Keywords

1 Introduction

In recent years, human facial expression recognition (FER) emerged as an important research area, due to the facial expression can effectively represent the emotional state, cognitive activities and personality characteristics of human beings. Thus, the facial expression recognition has been widely used in the computer vision applications, such as human computer interaction (HCI) [1], psychology and cognitive science [2], access control and surveillance systems [3], driver state surveillance, and etc.
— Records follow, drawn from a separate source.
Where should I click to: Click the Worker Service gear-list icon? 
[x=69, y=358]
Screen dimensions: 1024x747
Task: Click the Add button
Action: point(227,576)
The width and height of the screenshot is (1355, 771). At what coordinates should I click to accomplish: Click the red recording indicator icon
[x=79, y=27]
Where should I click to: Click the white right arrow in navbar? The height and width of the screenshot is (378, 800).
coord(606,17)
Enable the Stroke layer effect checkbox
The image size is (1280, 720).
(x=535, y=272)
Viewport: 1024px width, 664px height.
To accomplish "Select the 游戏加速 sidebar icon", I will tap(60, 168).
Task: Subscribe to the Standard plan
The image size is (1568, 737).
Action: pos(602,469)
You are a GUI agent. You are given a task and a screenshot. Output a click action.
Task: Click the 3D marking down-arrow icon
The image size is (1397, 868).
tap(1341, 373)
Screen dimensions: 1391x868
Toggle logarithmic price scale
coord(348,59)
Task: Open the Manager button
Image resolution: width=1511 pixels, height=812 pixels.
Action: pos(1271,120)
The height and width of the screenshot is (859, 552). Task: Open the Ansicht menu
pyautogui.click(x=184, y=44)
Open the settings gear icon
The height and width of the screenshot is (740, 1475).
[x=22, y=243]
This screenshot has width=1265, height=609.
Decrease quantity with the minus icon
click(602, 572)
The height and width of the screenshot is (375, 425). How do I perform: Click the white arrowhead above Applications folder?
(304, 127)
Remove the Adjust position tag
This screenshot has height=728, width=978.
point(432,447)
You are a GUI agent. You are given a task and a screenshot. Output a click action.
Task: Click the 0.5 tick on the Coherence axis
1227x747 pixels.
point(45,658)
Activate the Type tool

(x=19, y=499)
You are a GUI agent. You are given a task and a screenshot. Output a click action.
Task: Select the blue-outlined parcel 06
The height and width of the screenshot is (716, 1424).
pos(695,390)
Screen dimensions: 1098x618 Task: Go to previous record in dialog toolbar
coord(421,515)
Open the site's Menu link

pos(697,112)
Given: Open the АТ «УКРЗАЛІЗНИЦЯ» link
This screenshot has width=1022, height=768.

Early researches about facial expression recognition mainly focus on recognizing expressions from a static image or recognizing the video sequences by analyzing each frame. For the static image based facial expression recognition, the methods of Gabor wavel [4] and local binary pattern (LBP) [5] are usually used to explore the texture information in the face images to represent the facial expression. Moreover, active shape model (ASM) [6] and active appearance model (AAM) [7] are commonly used to extract the facial landmarks to describe the changes of facial expression. The static image based methods can effectively extract texture and spatial information in the image but they cannot model the variability in morphological and contextual factors. Therefore, some studies try to capture the dynamic variation of facial physical structure by exploring the spatial-temporal in video sequences, such as 3D-HOG [8], LBP-TOP [9] and 3D-SIFT [10]. Because the video sequences of facial expression contain not only image appearance information in the spatial domain, but also the evolution details in the temporal domain, the facial appearance information, together with the expression evolution information, can further enhance recognition performance. More recently, deep learning, particularly, the convolutional neural networks (CNNs) have shown their strength in computer vision applications and also been popular used to solve the FER problem. For example, Yu et al. [11] utilize an ensemble of CNNs, and employ data augmentation at both training and testing stage in order to improve the performance of FER. Jung et al. [12] propose a small CNN architecture to capture the dynamic variations of facial appearance.

Fig. 1.
figure 1

The framework of our method for FER.

Inspired by the advantages of deep convolutional neural networks and spatial-temporal video representations, we design a static pyramid CNN-based feature generated on the apex frame and further combine it with dynamic appearance-based LBP-TOP feature extracted in the video sequences to enhance the performance of FER. The overall flow diagram of the proposed method for FER is shown in Fig. 1. First, according to prior knowledge that the video frame with the largest expression intensity plays an important role in FER, the expression intensity of each facial frame can be estimated by calculating the displacement of facial landmarks and the facial frame with maximum displacement is selected as the apex frame. Second, making use of the superior representation capbility of deep convolutional feature in the pre-trained CNN architecture, a pyramid CNN-based feature representation is generated on the apex frame to capture the information on global and local regions of human face. Afterwards, dynamic LBP-TOP feature is extracted to model the spatial-temporal information of the whole video sequences. Finally, the multi-features generated by combining the static and dynamic feature representations are fed into a classifier to accomplish the FER. The main contributions of this paper are twofold. First, in order to capture the possible slight asymmetry between left and right side of human face as well as the local subtle motion of facial local regions when facial expression changes, we propose to conduct a two level image pyramid on the apex frame, and extract the deep convolutional features on each region in the image pyramid to boost the representation capability of facial expression. Second, the static image feature representation based on the apex frame and the dynamic feature representation based on spatial-temporal information in the video sequences are combined together to further improve the performance of facial expression recognition.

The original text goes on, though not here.